- [Aim of the exercise]: Starting with the line that contains "672x378 pixels. At" and stopping after the line that contains "The height and width of the screenshot is (696, 1126).", copy the entries below exactly. Include nothing else.

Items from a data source
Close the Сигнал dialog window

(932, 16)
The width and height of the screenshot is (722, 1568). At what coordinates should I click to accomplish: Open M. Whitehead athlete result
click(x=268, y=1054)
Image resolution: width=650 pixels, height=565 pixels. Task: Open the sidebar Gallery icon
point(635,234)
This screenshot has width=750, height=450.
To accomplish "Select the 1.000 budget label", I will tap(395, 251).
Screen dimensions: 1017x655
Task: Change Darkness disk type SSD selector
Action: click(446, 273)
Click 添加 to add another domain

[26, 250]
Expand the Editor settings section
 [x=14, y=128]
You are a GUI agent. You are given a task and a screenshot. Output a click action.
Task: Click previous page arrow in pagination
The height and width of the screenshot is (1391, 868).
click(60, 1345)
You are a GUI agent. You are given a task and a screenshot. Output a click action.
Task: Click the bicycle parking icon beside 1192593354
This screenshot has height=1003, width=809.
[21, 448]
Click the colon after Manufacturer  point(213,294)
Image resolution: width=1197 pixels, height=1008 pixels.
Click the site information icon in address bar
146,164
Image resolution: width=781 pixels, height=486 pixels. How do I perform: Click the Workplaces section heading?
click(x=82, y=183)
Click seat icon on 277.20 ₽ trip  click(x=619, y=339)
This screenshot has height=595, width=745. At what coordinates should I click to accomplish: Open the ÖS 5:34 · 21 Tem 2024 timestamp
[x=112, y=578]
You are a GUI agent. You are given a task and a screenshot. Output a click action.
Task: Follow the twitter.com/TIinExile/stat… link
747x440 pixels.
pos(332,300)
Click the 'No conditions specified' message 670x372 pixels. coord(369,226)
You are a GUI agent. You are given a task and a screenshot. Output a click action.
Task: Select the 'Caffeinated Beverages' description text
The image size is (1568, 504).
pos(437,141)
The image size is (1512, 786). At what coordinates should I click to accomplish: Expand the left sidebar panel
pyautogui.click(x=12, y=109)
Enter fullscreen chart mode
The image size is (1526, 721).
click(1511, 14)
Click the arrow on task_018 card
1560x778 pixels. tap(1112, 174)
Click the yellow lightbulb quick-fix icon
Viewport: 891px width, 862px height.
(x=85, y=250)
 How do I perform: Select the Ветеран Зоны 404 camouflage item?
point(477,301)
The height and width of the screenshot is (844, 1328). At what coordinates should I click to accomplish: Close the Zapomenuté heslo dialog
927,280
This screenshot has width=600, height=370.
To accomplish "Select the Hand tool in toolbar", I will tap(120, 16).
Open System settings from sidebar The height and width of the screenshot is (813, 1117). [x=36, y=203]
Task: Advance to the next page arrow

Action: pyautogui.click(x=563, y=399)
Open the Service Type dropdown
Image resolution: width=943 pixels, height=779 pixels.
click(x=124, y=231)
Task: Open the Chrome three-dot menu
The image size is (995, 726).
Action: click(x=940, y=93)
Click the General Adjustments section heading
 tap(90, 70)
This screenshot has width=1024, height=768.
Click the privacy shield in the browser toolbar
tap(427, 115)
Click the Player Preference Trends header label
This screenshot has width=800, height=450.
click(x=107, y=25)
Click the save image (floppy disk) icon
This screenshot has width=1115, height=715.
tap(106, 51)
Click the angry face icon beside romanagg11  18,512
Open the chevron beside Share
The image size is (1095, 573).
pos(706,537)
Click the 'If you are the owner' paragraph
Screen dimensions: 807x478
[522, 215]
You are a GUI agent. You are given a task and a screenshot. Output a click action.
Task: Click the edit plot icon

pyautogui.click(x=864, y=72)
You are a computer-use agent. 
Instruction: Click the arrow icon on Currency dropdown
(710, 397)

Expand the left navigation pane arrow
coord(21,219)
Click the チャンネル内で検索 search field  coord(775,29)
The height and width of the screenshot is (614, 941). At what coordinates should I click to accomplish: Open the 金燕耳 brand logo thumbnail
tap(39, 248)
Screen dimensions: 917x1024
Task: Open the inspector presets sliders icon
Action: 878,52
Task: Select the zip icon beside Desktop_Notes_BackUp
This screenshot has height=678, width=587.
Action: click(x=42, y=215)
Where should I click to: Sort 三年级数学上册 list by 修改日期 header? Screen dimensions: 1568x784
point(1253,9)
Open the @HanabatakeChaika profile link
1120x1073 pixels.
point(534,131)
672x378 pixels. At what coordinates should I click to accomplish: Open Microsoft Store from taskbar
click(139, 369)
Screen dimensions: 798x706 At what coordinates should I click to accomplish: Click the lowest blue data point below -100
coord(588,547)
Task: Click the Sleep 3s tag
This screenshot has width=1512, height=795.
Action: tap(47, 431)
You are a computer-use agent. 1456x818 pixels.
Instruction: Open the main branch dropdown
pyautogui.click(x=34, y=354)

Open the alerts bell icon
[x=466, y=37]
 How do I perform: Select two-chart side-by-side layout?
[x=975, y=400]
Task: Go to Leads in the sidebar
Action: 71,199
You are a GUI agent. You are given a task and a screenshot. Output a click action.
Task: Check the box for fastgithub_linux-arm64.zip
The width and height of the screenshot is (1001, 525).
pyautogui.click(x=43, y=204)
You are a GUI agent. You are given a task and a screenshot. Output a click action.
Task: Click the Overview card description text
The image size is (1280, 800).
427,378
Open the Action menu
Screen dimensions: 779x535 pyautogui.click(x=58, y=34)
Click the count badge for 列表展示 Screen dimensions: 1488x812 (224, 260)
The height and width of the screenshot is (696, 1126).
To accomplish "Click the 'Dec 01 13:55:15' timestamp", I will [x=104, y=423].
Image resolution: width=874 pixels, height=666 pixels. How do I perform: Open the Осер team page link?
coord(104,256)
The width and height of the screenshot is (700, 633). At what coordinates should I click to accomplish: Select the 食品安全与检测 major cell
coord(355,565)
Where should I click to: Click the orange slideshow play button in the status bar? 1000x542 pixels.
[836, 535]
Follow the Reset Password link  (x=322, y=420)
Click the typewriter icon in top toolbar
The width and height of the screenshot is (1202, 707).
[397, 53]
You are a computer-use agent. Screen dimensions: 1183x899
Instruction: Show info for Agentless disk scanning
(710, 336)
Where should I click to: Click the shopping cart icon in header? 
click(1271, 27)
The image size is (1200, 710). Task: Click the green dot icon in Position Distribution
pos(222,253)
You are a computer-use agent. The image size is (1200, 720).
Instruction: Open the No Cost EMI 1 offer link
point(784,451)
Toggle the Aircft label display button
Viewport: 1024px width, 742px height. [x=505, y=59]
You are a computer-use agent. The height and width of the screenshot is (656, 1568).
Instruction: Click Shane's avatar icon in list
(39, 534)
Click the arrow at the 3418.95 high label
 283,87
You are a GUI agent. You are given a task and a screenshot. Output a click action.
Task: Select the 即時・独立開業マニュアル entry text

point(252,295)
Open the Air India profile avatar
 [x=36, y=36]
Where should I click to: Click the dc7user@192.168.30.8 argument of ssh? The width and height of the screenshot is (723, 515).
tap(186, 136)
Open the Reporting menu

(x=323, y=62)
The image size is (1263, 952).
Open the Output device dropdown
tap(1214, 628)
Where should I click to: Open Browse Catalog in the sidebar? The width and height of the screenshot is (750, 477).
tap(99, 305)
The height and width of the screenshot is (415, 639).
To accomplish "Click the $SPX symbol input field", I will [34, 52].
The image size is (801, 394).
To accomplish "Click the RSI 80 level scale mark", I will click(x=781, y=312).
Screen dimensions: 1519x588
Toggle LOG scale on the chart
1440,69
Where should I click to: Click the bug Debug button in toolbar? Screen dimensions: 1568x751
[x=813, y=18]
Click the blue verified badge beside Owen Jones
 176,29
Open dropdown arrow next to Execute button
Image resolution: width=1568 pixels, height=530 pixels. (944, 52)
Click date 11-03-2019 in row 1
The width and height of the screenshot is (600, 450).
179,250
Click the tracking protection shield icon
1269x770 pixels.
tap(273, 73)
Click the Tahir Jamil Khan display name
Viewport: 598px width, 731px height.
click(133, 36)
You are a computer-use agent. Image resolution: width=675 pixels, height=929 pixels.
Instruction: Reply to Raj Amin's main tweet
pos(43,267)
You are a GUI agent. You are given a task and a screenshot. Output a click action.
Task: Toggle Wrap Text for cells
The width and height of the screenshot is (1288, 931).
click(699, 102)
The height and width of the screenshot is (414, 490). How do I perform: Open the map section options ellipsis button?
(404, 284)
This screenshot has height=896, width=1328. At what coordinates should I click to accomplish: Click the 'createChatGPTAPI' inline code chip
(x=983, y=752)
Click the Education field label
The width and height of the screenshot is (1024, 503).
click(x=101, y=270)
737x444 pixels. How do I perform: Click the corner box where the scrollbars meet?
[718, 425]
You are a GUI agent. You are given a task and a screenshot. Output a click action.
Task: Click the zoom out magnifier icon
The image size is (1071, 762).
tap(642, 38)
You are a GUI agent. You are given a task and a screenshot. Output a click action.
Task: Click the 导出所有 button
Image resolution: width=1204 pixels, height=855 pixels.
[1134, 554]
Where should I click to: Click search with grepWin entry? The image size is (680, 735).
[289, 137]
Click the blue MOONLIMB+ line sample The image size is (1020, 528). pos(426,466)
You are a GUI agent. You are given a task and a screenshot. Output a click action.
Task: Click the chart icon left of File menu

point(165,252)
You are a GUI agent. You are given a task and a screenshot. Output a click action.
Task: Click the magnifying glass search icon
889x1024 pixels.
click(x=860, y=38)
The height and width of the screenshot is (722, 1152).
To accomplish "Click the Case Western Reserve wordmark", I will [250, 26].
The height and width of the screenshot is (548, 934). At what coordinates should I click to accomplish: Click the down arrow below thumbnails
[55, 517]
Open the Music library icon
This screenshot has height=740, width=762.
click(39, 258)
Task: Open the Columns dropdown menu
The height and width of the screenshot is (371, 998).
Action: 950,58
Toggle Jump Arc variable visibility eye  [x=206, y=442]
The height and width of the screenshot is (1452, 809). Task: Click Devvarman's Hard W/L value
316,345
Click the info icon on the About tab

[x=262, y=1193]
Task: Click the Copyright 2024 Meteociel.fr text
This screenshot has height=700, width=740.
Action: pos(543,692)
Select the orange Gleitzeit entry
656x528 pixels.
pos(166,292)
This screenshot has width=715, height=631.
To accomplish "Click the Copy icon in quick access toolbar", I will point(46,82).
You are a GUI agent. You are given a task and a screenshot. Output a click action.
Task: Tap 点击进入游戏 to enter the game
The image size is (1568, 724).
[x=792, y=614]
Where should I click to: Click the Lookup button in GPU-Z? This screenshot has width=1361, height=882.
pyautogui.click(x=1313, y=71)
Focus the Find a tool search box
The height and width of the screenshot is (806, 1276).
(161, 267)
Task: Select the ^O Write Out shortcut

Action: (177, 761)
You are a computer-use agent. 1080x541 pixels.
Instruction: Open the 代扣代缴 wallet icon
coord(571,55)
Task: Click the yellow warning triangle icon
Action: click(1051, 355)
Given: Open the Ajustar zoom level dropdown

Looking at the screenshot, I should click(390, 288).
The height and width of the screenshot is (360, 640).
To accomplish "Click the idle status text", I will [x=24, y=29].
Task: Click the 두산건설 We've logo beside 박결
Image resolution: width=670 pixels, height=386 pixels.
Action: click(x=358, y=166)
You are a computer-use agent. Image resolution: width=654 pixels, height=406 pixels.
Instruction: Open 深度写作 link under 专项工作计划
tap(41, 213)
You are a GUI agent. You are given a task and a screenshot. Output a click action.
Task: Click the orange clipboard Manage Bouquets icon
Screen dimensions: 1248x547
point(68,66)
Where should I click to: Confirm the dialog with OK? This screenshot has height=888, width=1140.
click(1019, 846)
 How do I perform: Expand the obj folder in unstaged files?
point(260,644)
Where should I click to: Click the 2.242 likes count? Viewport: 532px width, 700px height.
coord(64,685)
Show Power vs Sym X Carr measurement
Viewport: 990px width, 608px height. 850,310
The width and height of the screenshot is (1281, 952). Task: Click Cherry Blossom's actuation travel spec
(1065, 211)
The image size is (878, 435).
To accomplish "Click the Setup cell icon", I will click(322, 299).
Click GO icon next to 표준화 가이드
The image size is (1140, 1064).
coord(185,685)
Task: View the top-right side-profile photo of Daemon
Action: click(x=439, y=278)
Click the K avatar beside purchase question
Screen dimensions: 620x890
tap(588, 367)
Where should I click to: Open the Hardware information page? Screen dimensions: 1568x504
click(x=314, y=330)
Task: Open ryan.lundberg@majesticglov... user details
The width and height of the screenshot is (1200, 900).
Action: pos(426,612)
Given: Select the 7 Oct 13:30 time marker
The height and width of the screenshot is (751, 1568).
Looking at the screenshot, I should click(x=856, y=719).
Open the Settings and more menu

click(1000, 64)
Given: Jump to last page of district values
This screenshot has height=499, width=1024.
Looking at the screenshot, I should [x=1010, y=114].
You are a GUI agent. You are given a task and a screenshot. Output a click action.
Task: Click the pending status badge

- [Finished task]:
672x378 pixels. At what coordinates should I click to accomplish: Open Microsoft Store from taskbar
click(139, 369)
Screen dimensions: 798x706 At what coordinates should I click to accomplish: Click the lowest blue data point below -100
coord(588,547)
Task: Click the Sleep 3s tag
This screenshot has width=1512, height=795.
Action: tap(47, 431)
You are a computer-use agent. 1456x818 pixels.
Instruction: Open the main branch dropdown
pyautogui.click(x=34, y=354)

Open the alerts bell icon
[x=466, y=37]
 How do I perform: Select two-chart side-by-side layout?
[x=975, y=400]
Task: Go to Leads in the sidebar
Action: 71,199
You are a GUI agent. You are given a task and a screenshot. Output a click action.
Task: Check the box for fastgithub_linux-arm64.zip
The width and height of the screenshot is (1001, 525).
pyautogui.click(x=43, y=204)
You are a GUI agent. You are given a task and a screenshot. Output a click action.
Task: Click the Overview card description text
The image size is (1280, 800).
427,378
Open the Action menu
Screen dimensions: 779x535 pyautogui.click(x=58, y=34)
Click the count badge for 列表展示 Screen dimensions: 1488x812 (224, 260)
The height and width of the screenshot is (696, 1126).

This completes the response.